The nuances of movement and the oscillations of voice which, together with the visual image of the video, trace lines and forms in the space, formulate Bar-On's "language of no"

Breath by Adina Bar-On

text by Idit Porat
 


The span of 20 years or so of creative work done by Adina Bar-On - artist, inter-media artist, performance artist - has taken place at the margins. The margins - those states of interface the formal and mediumal definition of which is not unambiguous, are characteristic of both the modes of work and the themes of creators of theater and dance, visual artists, musicians, poets and thinkers of the early part of the [20th] century, and more so after the great rupture following the Second World War.

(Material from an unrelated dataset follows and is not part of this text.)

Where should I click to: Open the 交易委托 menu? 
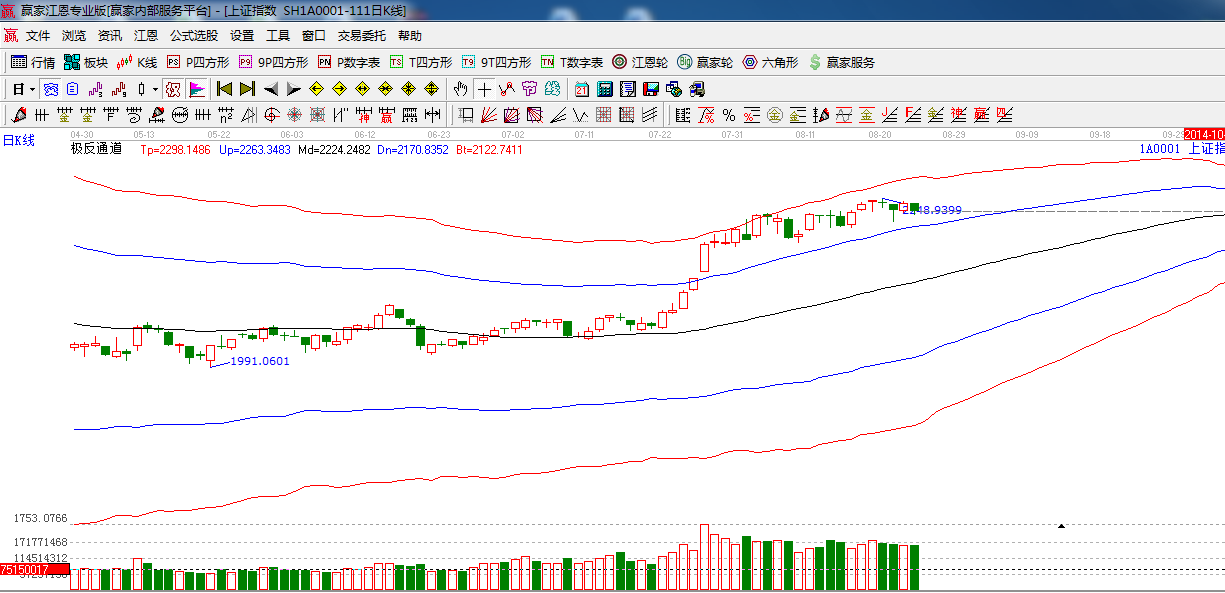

The crossing of medium boundaries and the breaking of aesthetic hierarchies - at first in the Dadaist performances and Artaud's theater of cruelty, then in the works of Nam June Paik, Joseph Beuys, Vito Acconci and Alan Kaprow, and in the '80s in the works of Pina Bausch and Robert Wilson - are among the qualities that have made artists such as these the disputed pavers of the way of the retroactive definition of postmodernism, and of what may be expected after it.

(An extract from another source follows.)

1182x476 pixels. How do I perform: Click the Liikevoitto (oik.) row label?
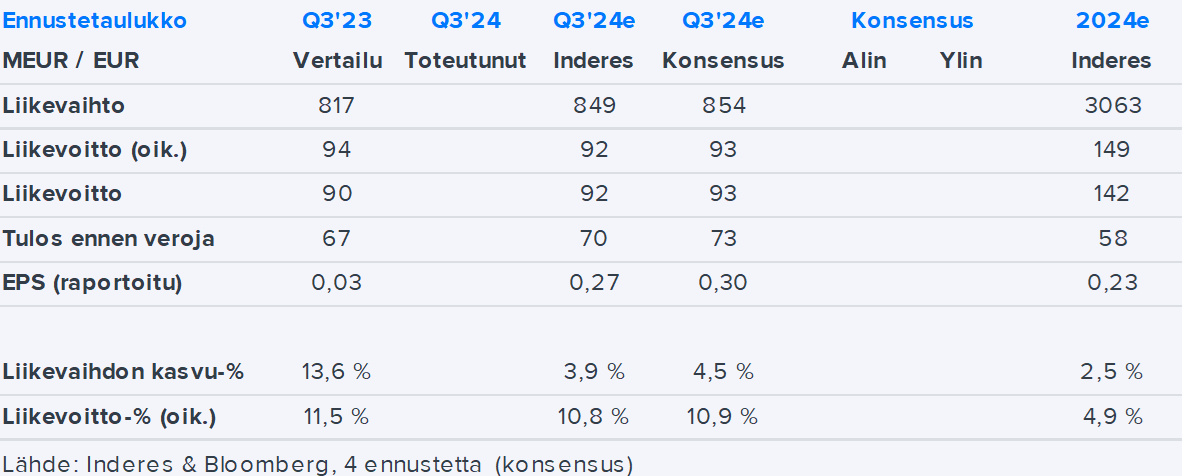coord(95,150)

Adina Bar-On connects in her work woth the broad range of artists who have tried with their syneasthetic approach to create intersecting and complementary systems of various languages, to the point of dissolution of the object. Paradoxally, the loss of meaning - as a consequence of the decrease in language's capacity of absorption and its difficulties in conductivity - has led these artists and others who have followed them to seek meaning by the way of diminution - in the absent and the minoric. One of the questions that resonates through the work of these artists is how to say/do - in words, in movement, in voice, in visual images and perhaps mainly in what was in between them - without saying/doing anything - i.e. without requiring a solid meaning, out of an understanding that a meaning of this kind does not exist, or changes frequently.
Adina Bar-On's artistic practice takes place on this open stage, where inter-media art has a central place. However, as an Israeli artist working in some degree of isolation and separation and separation in the local Israeli context as well, in her work she chooses to interiorize her relations with the center and, in the performance "Breath", to bring them to a reductive expression in the single body's struggle to conduct a dialogue.

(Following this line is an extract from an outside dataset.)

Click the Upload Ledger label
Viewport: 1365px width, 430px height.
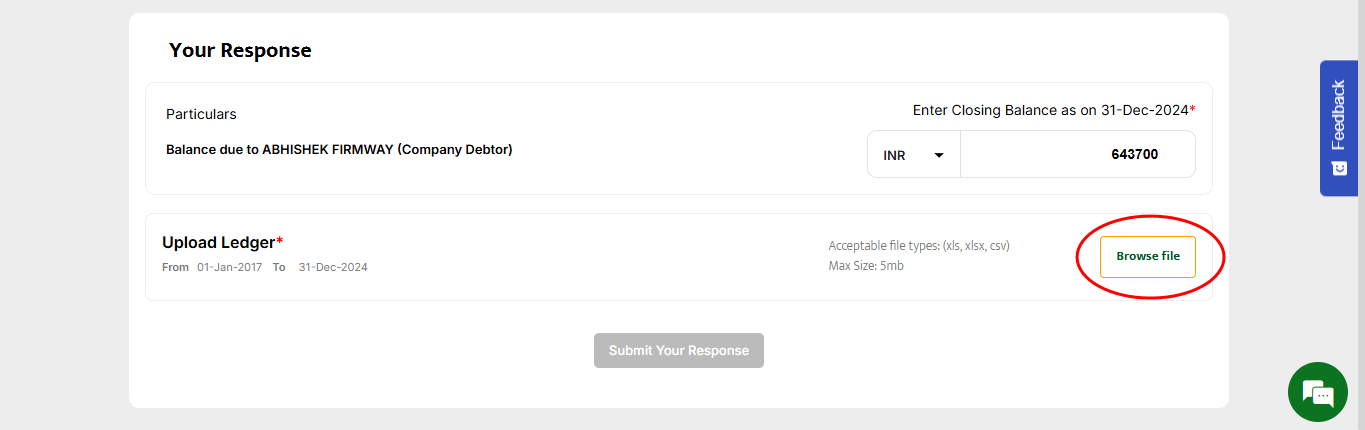pos(218,242)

In the early '70s, in the conceptual atmosphere and concurrently with the awakening of the performance arts and their decisive resonance in the Israeli field, Bar-On, then a student in the art department at Bezalel, began seeking a way of abstract the word by means of the body. In the recent years, since the work "A Woman of the Pots" - the performance (1990) and the video (1991) - Bar-On has bee drawing nearer to her early creation, after years during which her work tended towards the more comprehensive planes of the question of identity, which sometimes also touched upon social-political aspects.
In "A Woman of the Pots", Bar-On began a process of parting from the dimentions of the "Acconcian dilemmas", and in the place of these there returned questions that appear more minor, touching upon contexts of everyday life, the family and the neighborhood. These have been minimized in the performance "Breath", where the multiplicity of characters and faces have completely vanished, and only the powerful transparency of the breathing body remains. The video film, directed by Alon Eilat, presences the ephemeral and the imperceptible, and constitutes a kind of convex mirror to the flow of the inner dialogue. In this performance  Bar-On focusses herself on the elementariness of the act of breathing, while hinting at the mental implications of the rythmic changes in the body. The nuances of movement and the oscillations of voice which, together with the visual image of the video, trace lines and forms in the space, formulate Bar-On's "language of no", in which we see the rise and the fall, the appearance and disappearance, the saying and te elimination, of acstract claims which have just began the quest for stability.

Adina Bar-On, Breath, performance, original invitation cover, 1995.